Selected passage:
◆ ◆ ◆ ◆

# Stonelick Lake Report



## Backwater (Aug 13, 2006)

Fished at Stonelick Lake for the first time yesterday and was not real impressed. I went there hoping to catch some rainbow trout, but that just wasn't to be...I put in my canoe at the creek that feeds into Stonelick (northeast end of the lake) and found the water murky and very shallow. Fished from the north east end of the lake up to the beach and then back along the opposite shore, but didn't even get a bite. I used wee-craws, rappala's, worms, rooster tails, small spoons, etc. - but the only fish I saw were schools of small yellow-belly catfish (many of them) feeding in the grass/weeds along the banks. I even tried for catfish using my killer recipe for dough balls  but had no luck. An older lady along the bank told me that the best place to fish was below the dam, so I loaded my canoe and went down there. Ended up catching two fairly large catfish, and five crappie (two keepers) on worms from the basin below the dam. I talked to several other fishermen that day, and all they had caught were small catfish, so I counted myself lucky. (No one had caught any of the trout I originally went looking for).

◆ ◆ ◆ ◆

Data section:
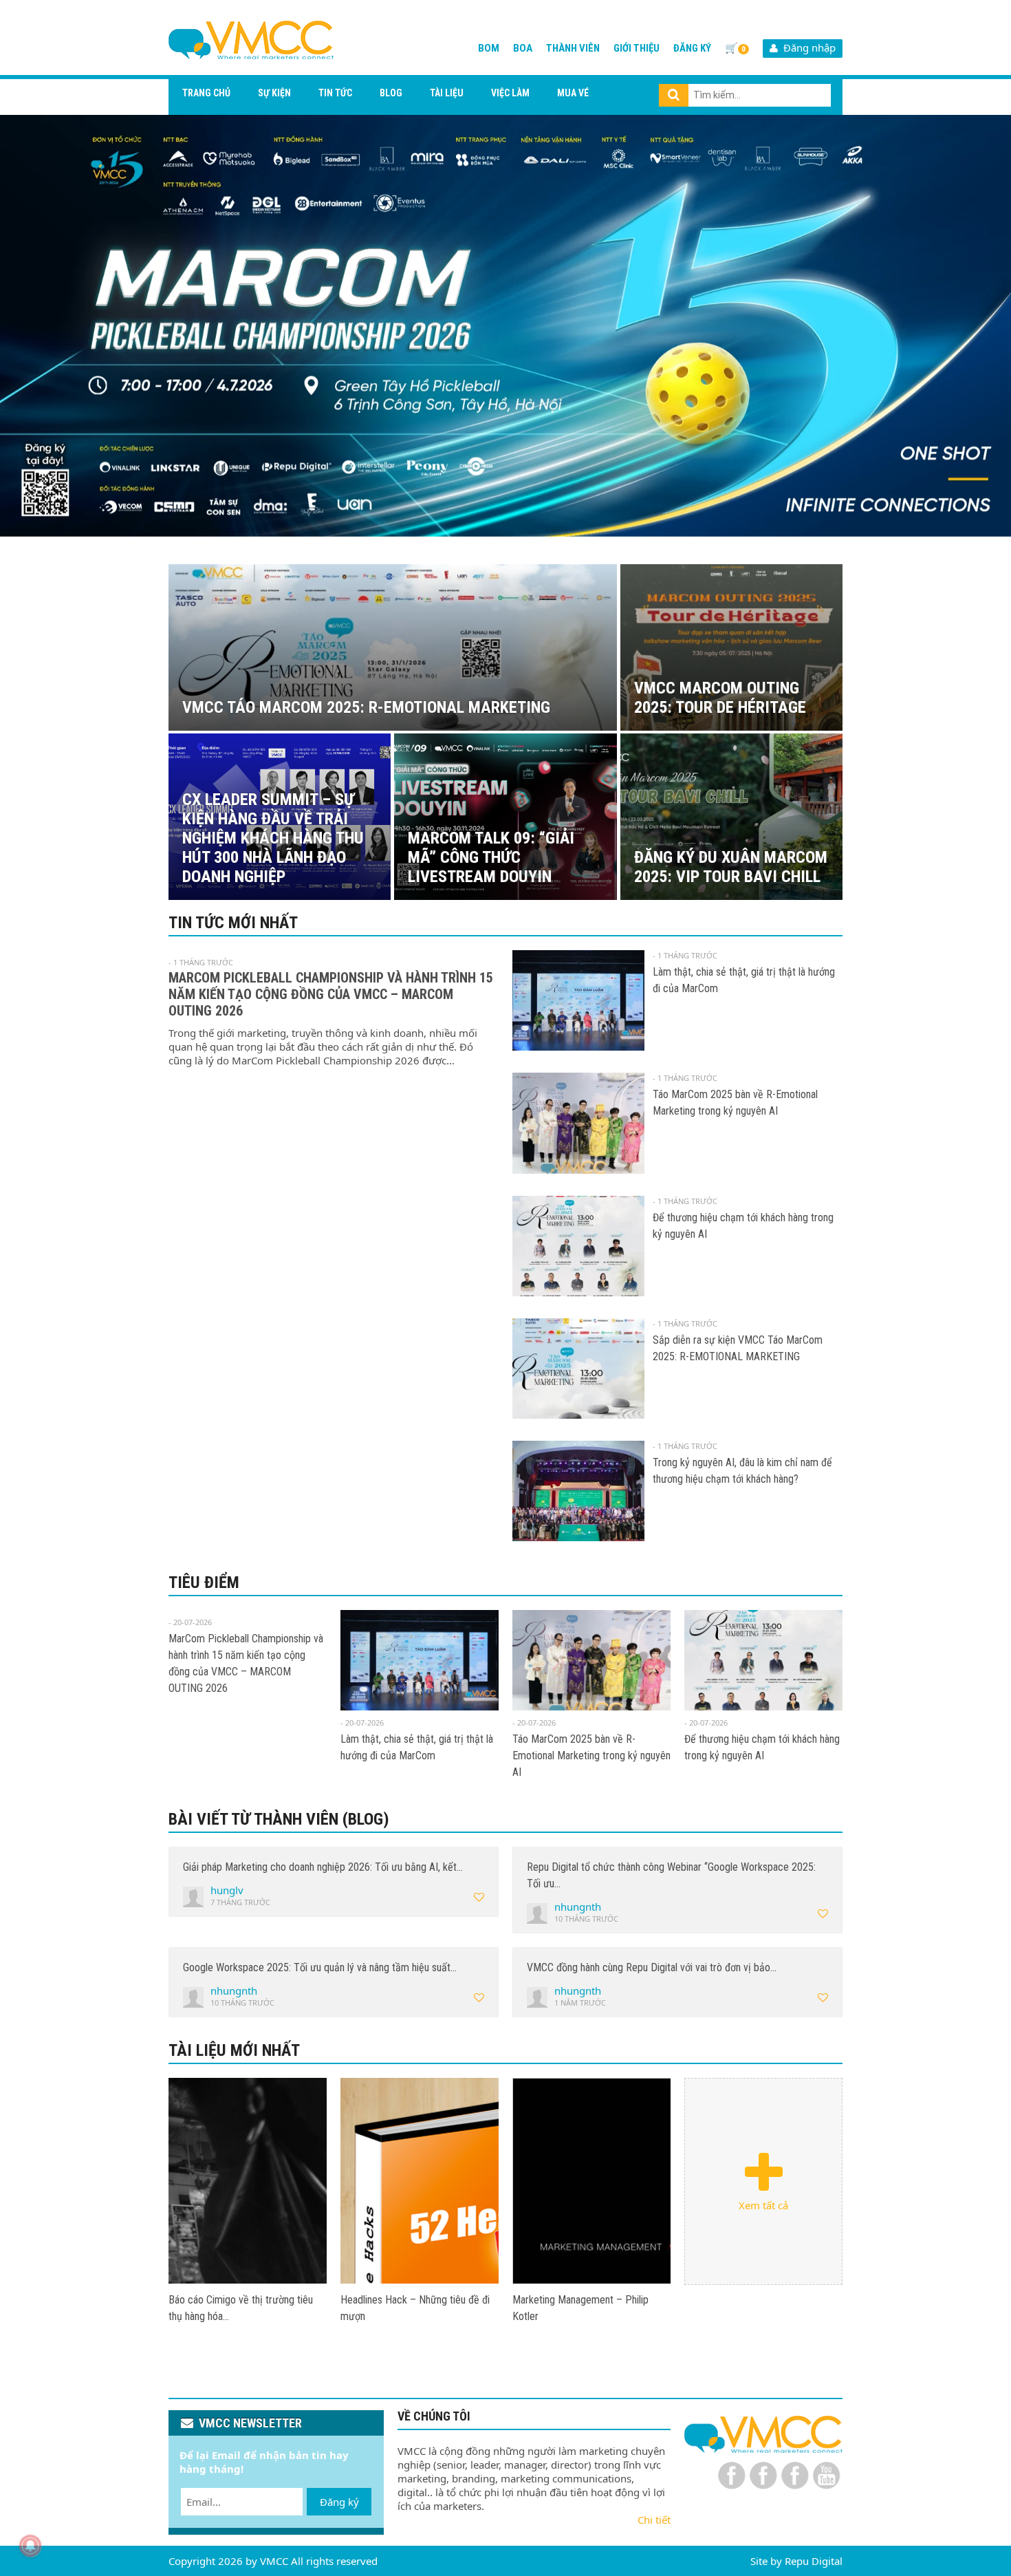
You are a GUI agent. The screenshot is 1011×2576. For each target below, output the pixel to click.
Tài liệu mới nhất (234, 2050)
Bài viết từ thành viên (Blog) (278, 1819)
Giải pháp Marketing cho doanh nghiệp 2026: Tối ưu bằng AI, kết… (323, 1867)
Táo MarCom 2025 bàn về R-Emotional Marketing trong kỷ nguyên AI (591, 1755)
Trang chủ (206, 92)
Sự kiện (274, 92)
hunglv (226, 1890)
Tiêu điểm (203, 1582)
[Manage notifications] (30, 2546)
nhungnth (577, 1906)
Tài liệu (447, 92)
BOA (522, 48)
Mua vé (573, 92)
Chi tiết (654, 2519)
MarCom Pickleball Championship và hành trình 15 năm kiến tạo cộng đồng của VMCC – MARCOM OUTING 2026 (330, 994)
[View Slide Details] (505, 326)
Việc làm (510, 92)
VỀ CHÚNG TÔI (434, 2416)
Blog (391, 92)
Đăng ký (692, 48)
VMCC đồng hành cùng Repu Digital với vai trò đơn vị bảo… (651, 1967)
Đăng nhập (807, 47)
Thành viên (573, 48)
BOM (488, 48)
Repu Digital (813, 2561)
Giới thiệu (636, 48)
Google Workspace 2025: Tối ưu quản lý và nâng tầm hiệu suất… (320, 1967)
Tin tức (335, 92)
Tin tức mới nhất (233, 922)
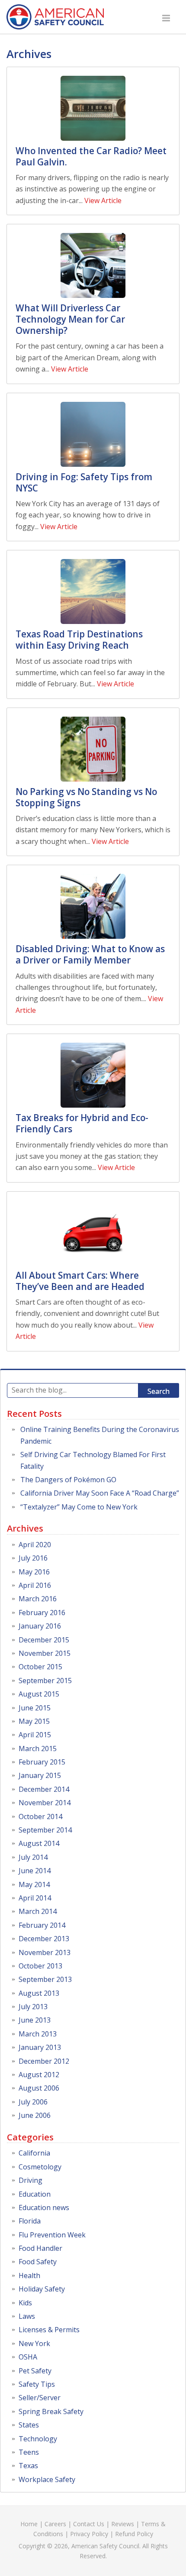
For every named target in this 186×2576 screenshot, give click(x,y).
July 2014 (33, 1857)
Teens (29, 2452)
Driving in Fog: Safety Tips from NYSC (84, 482)
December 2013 (44, 1938)
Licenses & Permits (49, 2329)
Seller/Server (40, 2397)
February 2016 (42, 1612)
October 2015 (40, 1666)
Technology (38, 2438)
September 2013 (45, 1979)
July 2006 (33, 2102)
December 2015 (44, 1640)
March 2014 (38, 1911)
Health (29, 2275)
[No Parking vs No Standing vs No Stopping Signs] (93, 749)
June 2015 (35, 1708)
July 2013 (33, 2006)
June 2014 (35, 1870)
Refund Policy (134, 2534)
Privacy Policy (89, 2534)
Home (29, 2524)
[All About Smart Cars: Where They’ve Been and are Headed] (93, 1232)
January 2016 (40, 1626)
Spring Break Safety (51, 2411)
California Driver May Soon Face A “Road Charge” (99, 1493)
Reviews (122, 2524)
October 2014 (40, 1816)
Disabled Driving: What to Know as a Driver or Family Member (90, 954)
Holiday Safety (42, 2289)
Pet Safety (35, 2371)
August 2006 (39, 2088)
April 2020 (35, 1544)
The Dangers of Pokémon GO (68, 1479)
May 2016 (34, 1572)
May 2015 (34, 1721)
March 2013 (38, 2034)
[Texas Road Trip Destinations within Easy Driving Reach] (93, 591)
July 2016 (33, 1558)
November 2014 (45, 1802)
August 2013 (39, 1993)
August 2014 (39, 1843)
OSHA (28, 2357)
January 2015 (40, 1775)
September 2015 (45, 1680)
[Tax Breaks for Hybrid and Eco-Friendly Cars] (93, 1075)
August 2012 (39, 2074)
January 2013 (40, 2047)
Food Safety (38, 2261)
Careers (55, 2524)
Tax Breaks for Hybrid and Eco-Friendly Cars (82, 1123)
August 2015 (39, 1694)
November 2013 (45, 1952)
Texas (28, 2465)
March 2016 (38, 1598)
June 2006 (35, 2115)
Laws (27, 2316)
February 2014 (42, 1925)
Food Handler (40, 2248)
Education (35, 2194)
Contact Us (88, 2524)
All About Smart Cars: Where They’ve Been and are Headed (80, 1281)
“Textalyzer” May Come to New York (79, 1507)
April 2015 (35, 1734)
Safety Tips (37, 2384)
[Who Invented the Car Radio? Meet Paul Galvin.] (93, 108)
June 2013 (35, 2020)
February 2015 (42, 1762)
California (34, 2153)
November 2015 (45, 1653)
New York (34, 2343)
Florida (30, 2221)
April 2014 (35, 1898)
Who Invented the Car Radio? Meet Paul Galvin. (91, 156)
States (29, 2425)
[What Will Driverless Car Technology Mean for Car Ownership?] (93, 265)
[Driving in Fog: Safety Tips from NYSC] (93, 434)
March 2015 (38, 1748)
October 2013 (40, 1966)
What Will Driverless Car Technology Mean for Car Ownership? (70, 319)
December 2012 (44, 2061)
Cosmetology (40, 2167)
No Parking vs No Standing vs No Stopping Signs (86, 797)
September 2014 (45, 1830)
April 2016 (35, 1585)
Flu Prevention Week (52, 2235)
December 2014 (44, 1789)
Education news (44, 2207)
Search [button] (159, 1391)
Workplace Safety (47, 2479)
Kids (25, 2303)
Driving (30, 2180)
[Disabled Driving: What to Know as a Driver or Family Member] (93, 906)
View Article (103, 200)
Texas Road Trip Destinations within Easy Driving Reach (79, 639)
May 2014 (34, 1884)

◆ ◆ ◆ ◆

Brief:
Could you carry on the Stonelick Lake fishing report above, starting after its last sentence?

Written answer:
The biggest catch of the day that I saw was made by a little gal who was fishing in the creek below the dam. The water there was only a few feet deep, but she hauled out a 15# catfish that she caught on a tiny hook baited with a wax worm (she was fishing for bluegill). Can any of you folks who regularly fish Stonelick Lake tell me where I went wrong? I always look for suggestions...


----------



## CHEFSKIP (Jul 25, 2006)

I fish Stonelick regularly and this spring havent had a lot of luck looking for cats yet. I ve been up there 4-5 times with only little channels hitting. I had luck catching trout with minnows and nothing else. ( I did see someone get one with ncrawlers) 

The shad are running in there,bluegills goin crazy and small crappies all over.

I had real good luck catching channels last summer 5#'s plus on regular basis.

I think it just needs to warm up more.


----------



## Backwater (Aug 13, 2006)

Thanks for the feedback chefskip. maybe I'll try again later this month


----------



## TimJC (Apr 6, 2004)

Did you see any carp activity in the upper end of the lake?


----------



## CHEFSKIP (Jul 25, 2006)

I saw alot jumping on sunny days. Big splashes on the far side of the lake Near the campgrounds. Havent seen many near the bank on the "road" side near the old boat ramp.


----------



## sevenx (Apr 21, 2005)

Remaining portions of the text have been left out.